A systems-wide screen identifies substrates of the SCFβTrCP ubiquitin ligase

Cellular proteins are degraded by the ubiquitin-proteasome system ( UPS) in a precise and timely fashion. Such precision is conferred by the high substrate specificity of ubiquitin ligases. Identification of substrates of ubiquitin ligases is crucial not only to unravel the molecular mechanisms by which the UPS controls protein degradation but also for drug discovery purposes because many established UPS substrates are implicated in disease. We developed a combined bioinformatics and affinity purification-mass spectrometry (AP-MS) workflow for the system- wide identification of substrates of SCF beta TrCP, a member of the SCF family of ubiquitin ligases. These ubiquitin ligases are characterized by a multi-subunit architecture typically consisting of the invariable subunits Rbx1, Cul1, and Skp1, and one of 69 F-box proteins. The F-box protein of this member of the family is beta TrCP. SCF beta TrCP binds, through the WD40 repeats of beta TrCP, to the DpSGXX( X) pS diphosphorylated motif in its substrates.
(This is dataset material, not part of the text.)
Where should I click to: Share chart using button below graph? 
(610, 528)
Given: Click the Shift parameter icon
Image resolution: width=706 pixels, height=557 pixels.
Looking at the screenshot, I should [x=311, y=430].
We recovered 27 previously reported SCF beta TrCP substrates, of which 22 were verified by two independent statistical protocols, thereby confirming the reliability of this approach. In addition to known substrates, we identified 221 proteins that contained the DpSGXX( X) pS motif and also interacted specifically with the WD40 repeats of beta TrCP. Thus, with SCF beta TrCP, as the example, we showed that integration of structural information, AP-MS, and degron motif mining constitutes an effective method to screen for substrates of ubiquitin ligases.